> _EXERCISE PROMPT_
Select every line below containing the word "width".

> _SOURCE MATERIAL_
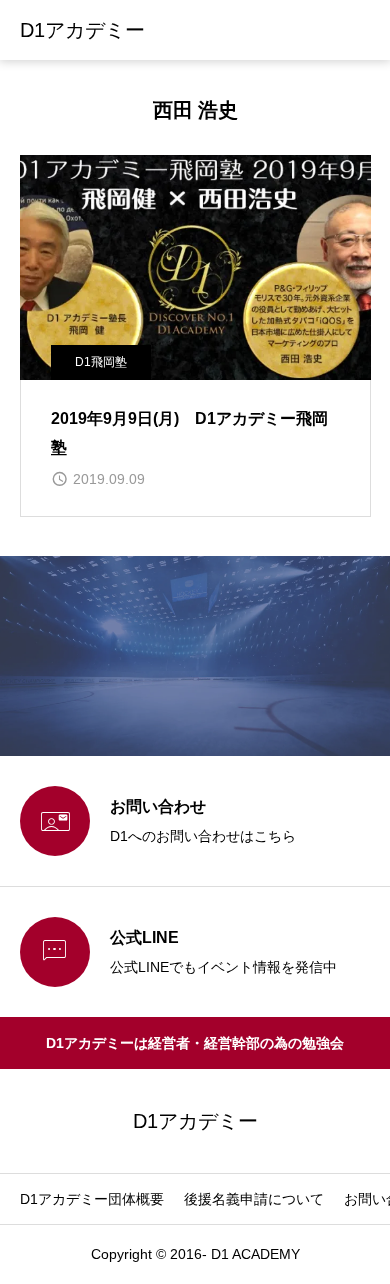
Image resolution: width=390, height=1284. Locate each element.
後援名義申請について (254, 1199)
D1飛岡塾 (101, 362)
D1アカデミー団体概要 (92, 1199)
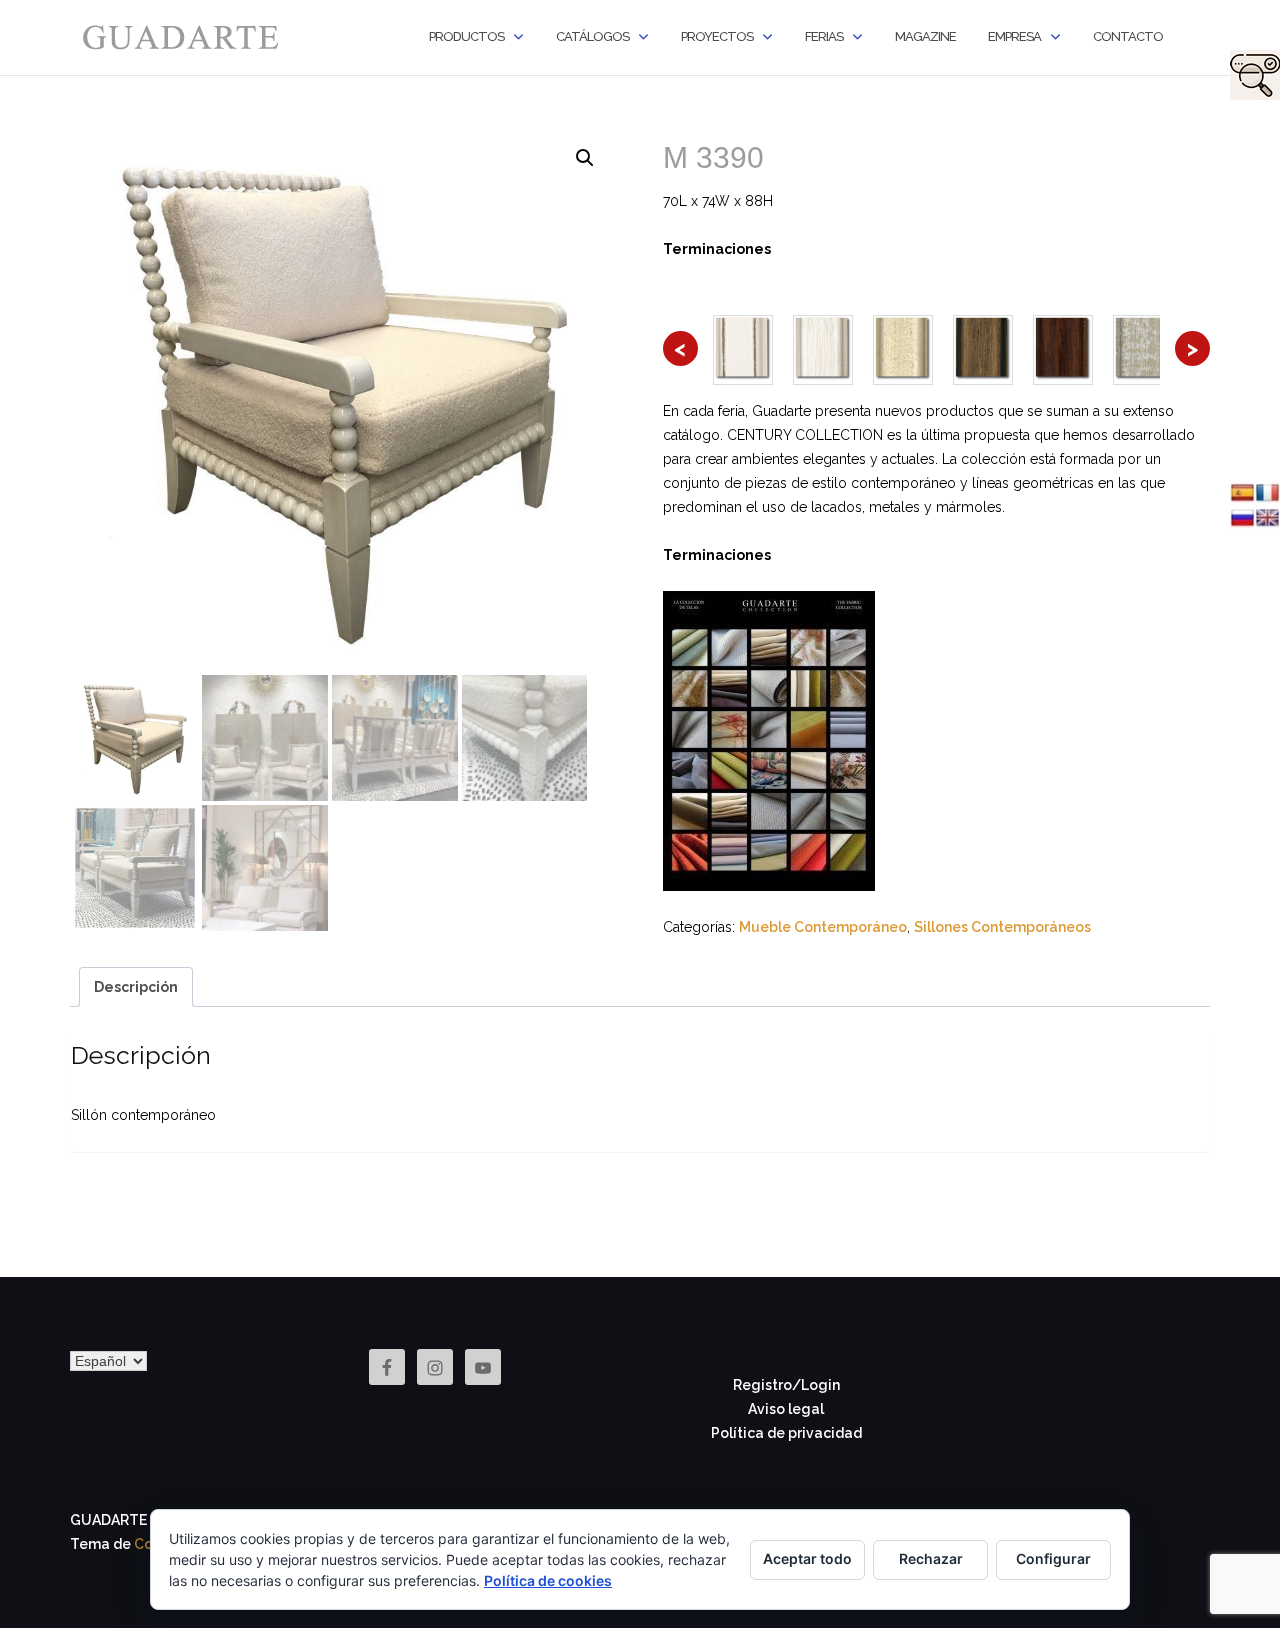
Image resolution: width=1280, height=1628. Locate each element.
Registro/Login (786, 1385)
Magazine (925, 36)
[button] (585, 158)
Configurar (1053, 1558)
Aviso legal (786, 1409)
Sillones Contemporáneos (1002, 927)
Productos (466, 36)
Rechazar (931, 1558)
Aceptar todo (807, 1558)
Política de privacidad (786, 1433)
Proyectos (717, 36)
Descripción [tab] (136, 987)
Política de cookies (548, 1580)
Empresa (1014, 36)
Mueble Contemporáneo (823, 927)
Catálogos (592, 36)
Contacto (1128, 36)
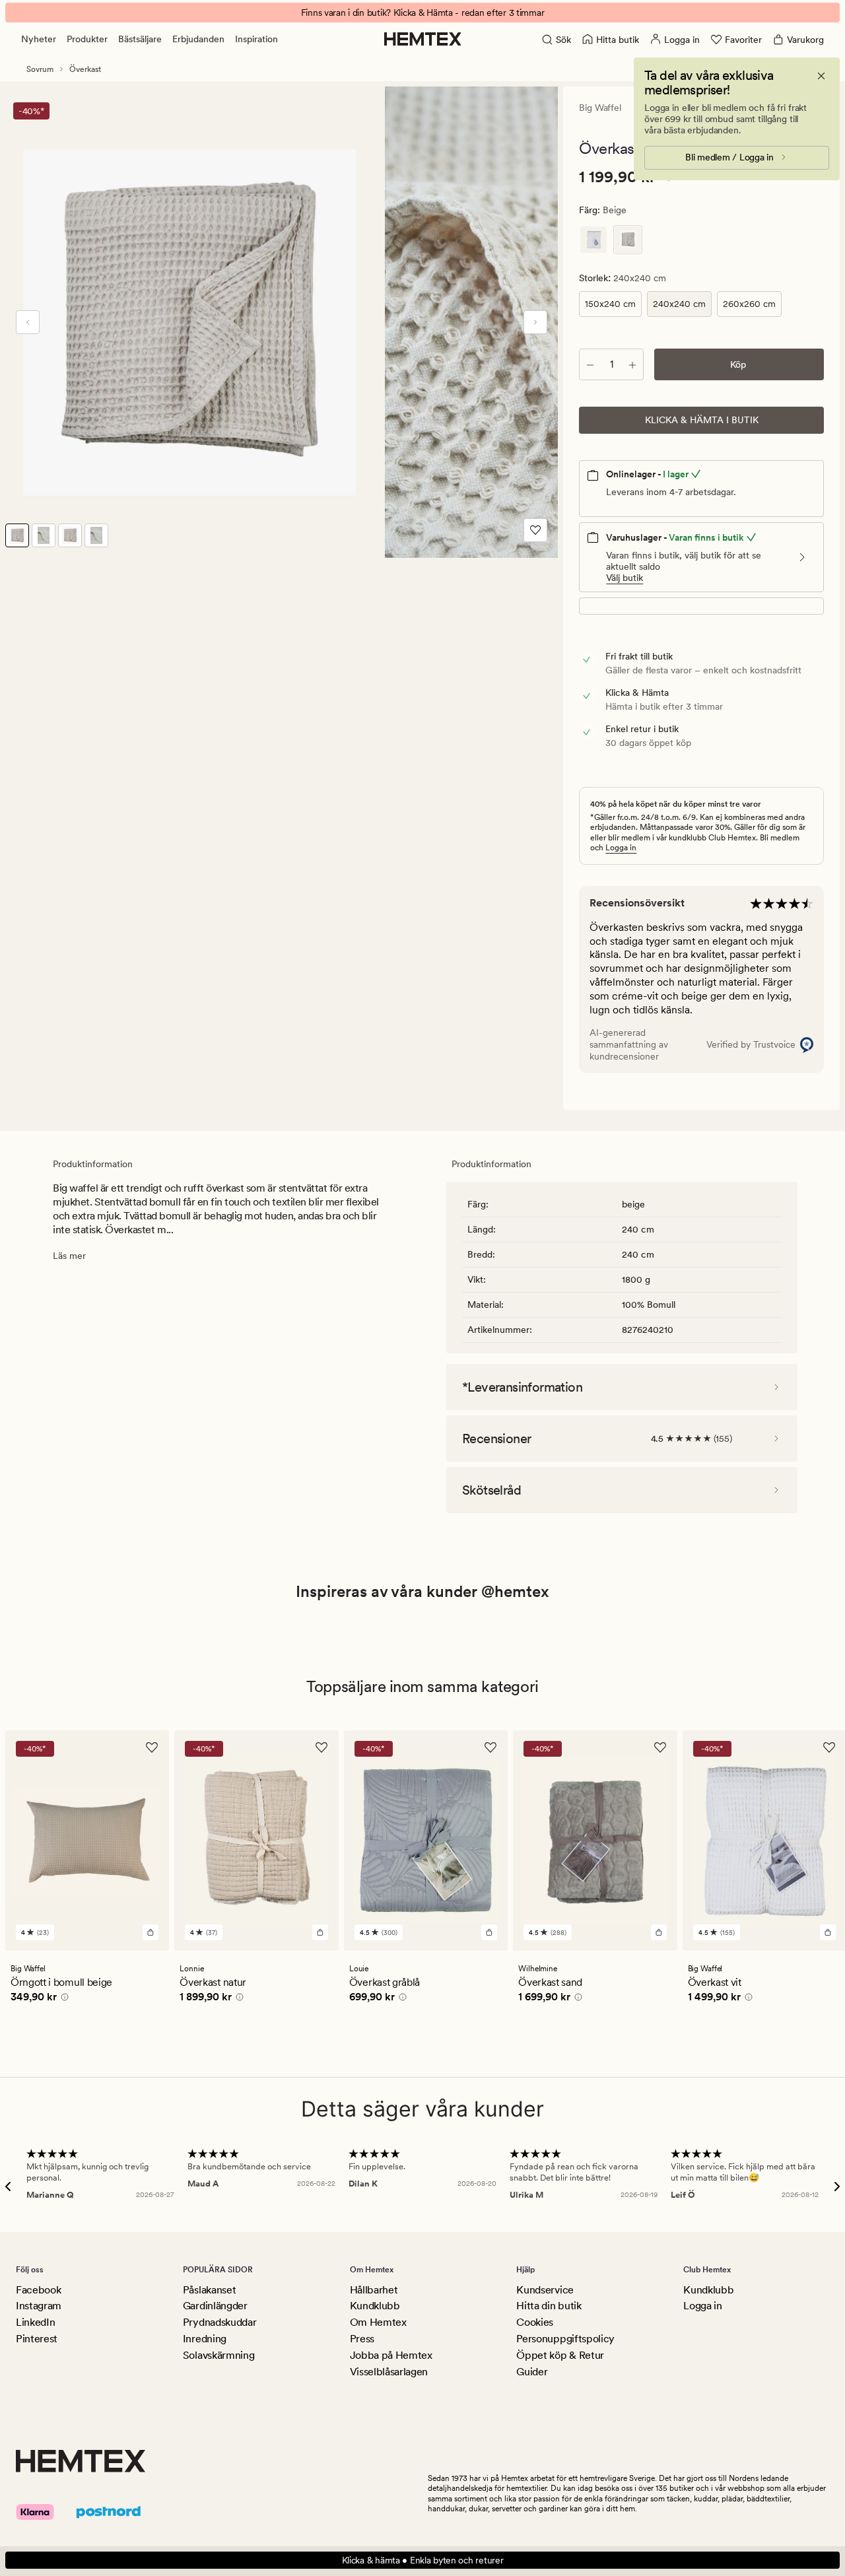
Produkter (87, 39)
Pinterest (36, 2338)
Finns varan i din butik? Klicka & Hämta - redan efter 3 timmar (423, 12)
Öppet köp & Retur (560, 2355)
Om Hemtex (378, 2322)
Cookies (534, 2322)
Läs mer (69, 1255)
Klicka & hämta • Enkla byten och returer (423, 2560)
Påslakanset (209, 2290)
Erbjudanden (198, 39)
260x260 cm (749, 303)
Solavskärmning (219, 2355)
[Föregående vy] (28, 322)
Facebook (38, 2290)
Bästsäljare (140, 39)
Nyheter (38, 39)
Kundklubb (375, 2305)
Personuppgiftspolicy (565, 2338)
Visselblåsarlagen (389, 2371)
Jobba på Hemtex (391, 2355)
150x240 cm (610, 303)
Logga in (620, 847)
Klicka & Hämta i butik (702, 420)
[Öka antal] (632, 364)
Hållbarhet (374, 2290)
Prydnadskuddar (220, 2322)
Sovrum (39, 69)
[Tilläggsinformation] (63, 1999)
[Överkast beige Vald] (628, 239)
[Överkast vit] (593, 239)
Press (362, 2338)
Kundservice (544, 2290)
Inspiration (256, 39)
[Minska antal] (590, 364)
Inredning (204, 2338)
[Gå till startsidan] (422, 39)
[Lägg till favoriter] (535, 530)
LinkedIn (35, 2322)
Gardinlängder (215, 2305)
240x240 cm (679, 303)
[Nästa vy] (535, 322)
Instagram (38, 2305)
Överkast (85, 69)
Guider (531, 2371)
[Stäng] (821, 76)
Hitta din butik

> _TASK OUTPUT_
Image resolution: width=390, height=1284. Locate each element.
Image resolution: width=1280, height=1628. Locate each element.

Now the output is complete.